[Pixel coordinate grounding data]
########

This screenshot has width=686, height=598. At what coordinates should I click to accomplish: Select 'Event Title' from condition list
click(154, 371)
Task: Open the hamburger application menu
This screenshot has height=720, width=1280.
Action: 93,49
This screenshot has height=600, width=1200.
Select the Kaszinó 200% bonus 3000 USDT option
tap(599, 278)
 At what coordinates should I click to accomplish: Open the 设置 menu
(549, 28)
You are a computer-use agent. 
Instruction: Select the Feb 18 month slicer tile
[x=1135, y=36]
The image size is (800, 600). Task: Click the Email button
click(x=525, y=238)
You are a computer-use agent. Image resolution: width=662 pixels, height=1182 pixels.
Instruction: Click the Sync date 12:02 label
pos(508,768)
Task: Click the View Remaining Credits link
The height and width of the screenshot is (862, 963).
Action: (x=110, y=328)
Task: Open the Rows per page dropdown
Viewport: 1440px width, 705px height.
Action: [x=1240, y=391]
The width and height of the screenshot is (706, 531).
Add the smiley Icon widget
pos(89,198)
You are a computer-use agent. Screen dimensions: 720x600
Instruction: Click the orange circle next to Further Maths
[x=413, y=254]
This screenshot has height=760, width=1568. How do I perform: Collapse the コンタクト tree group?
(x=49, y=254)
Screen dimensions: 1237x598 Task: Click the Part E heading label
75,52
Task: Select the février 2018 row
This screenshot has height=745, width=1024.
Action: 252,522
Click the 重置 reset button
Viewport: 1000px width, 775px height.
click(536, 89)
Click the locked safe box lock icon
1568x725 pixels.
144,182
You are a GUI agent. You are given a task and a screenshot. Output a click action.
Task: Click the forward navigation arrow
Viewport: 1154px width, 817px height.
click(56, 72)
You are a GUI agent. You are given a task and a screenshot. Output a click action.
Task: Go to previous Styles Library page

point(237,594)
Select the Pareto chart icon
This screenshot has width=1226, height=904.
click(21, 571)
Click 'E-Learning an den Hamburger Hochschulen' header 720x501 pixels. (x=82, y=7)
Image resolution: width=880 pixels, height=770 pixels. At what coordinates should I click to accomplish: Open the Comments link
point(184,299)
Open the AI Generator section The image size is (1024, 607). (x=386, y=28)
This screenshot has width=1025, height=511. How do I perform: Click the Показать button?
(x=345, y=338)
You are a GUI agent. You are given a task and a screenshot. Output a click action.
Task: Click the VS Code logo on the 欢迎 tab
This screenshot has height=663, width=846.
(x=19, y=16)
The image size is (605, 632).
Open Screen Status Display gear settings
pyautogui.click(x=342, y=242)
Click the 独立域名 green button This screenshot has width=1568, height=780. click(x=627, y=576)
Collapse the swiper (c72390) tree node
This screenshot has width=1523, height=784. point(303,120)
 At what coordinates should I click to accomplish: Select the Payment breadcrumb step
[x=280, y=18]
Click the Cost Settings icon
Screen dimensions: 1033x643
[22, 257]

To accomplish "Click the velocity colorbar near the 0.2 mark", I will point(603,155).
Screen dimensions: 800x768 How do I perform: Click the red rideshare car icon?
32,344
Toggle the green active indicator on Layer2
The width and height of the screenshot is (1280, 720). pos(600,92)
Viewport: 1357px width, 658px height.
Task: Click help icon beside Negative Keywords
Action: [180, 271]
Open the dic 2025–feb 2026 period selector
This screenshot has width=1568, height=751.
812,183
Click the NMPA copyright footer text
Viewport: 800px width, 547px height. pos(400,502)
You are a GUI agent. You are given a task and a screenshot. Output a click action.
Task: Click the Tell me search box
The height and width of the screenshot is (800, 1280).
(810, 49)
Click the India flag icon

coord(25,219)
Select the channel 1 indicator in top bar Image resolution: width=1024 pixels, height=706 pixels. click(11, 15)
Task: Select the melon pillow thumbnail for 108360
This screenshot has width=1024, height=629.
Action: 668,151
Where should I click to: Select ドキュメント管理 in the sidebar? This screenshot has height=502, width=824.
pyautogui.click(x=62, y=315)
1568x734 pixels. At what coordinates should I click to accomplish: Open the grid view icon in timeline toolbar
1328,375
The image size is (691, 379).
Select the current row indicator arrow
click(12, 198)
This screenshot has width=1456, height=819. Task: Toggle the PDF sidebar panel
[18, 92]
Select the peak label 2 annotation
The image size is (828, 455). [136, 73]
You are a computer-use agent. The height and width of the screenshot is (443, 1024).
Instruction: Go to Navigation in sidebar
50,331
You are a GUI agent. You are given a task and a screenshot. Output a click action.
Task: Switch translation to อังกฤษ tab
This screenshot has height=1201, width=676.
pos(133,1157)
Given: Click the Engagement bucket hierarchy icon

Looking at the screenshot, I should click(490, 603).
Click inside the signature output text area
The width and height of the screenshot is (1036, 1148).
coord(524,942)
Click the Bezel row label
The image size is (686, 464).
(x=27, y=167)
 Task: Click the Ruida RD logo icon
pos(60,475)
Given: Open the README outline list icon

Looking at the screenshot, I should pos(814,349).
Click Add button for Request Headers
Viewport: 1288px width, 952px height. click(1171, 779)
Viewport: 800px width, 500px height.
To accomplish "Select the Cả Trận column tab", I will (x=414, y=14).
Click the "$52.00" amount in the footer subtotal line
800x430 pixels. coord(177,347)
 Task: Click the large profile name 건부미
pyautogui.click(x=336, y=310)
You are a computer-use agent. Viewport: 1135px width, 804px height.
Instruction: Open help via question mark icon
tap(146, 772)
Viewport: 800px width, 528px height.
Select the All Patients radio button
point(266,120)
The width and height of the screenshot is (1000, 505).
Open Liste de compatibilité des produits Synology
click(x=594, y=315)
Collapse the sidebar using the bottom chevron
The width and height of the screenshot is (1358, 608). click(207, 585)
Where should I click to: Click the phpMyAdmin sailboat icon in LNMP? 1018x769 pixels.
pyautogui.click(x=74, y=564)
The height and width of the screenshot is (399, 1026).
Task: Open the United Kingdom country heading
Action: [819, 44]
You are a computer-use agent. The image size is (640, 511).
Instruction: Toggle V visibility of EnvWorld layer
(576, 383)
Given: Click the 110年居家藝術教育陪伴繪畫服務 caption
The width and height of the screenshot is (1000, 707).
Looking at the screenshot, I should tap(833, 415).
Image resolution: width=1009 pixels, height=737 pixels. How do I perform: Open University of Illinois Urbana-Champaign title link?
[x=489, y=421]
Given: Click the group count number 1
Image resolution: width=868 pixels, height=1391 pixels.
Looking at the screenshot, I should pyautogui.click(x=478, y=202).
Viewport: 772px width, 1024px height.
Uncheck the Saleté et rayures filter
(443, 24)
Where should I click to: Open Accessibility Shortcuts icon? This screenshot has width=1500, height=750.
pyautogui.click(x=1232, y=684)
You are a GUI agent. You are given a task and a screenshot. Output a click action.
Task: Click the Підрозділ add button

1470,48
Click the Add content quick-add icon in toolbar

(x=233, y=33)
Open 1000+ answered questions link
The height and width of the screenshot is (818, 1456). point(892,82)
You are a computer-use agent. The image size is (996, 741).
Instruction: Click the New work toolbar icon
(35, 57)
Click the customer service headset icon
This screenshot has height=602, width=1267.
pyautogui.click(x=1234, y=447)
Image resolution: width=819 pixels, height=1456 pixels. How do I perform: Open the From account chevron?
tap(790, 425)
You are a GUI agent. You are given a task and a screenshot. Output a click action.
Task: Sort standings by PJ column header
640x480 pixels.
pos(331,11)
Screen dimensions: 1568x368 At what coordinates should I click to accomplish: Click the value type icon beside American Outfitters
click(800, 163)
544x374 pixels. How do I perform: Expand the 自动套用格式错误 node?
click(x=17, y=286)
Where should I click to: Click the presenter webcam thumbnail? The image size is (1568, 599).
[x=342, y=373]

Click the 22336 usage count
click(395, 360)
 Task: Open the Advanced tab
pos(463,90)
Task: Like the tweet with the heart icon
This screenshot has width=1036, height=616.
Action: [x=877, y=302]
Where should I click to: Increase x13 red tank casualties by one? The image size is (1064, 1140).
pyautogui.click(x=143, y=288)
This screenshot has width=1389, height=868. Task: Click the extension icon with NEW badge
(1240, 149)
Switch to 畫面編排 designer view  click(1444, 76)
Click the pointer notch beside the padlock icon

########

Please copy out each line of the data in which the word "will" occurs.

## Worked solution
To accomplish "Click the velocity colorbar near the 0.2 mark", I will point(603,155).
To accomplish "Select the Cả Trận column tab", I will (x=414, y=14).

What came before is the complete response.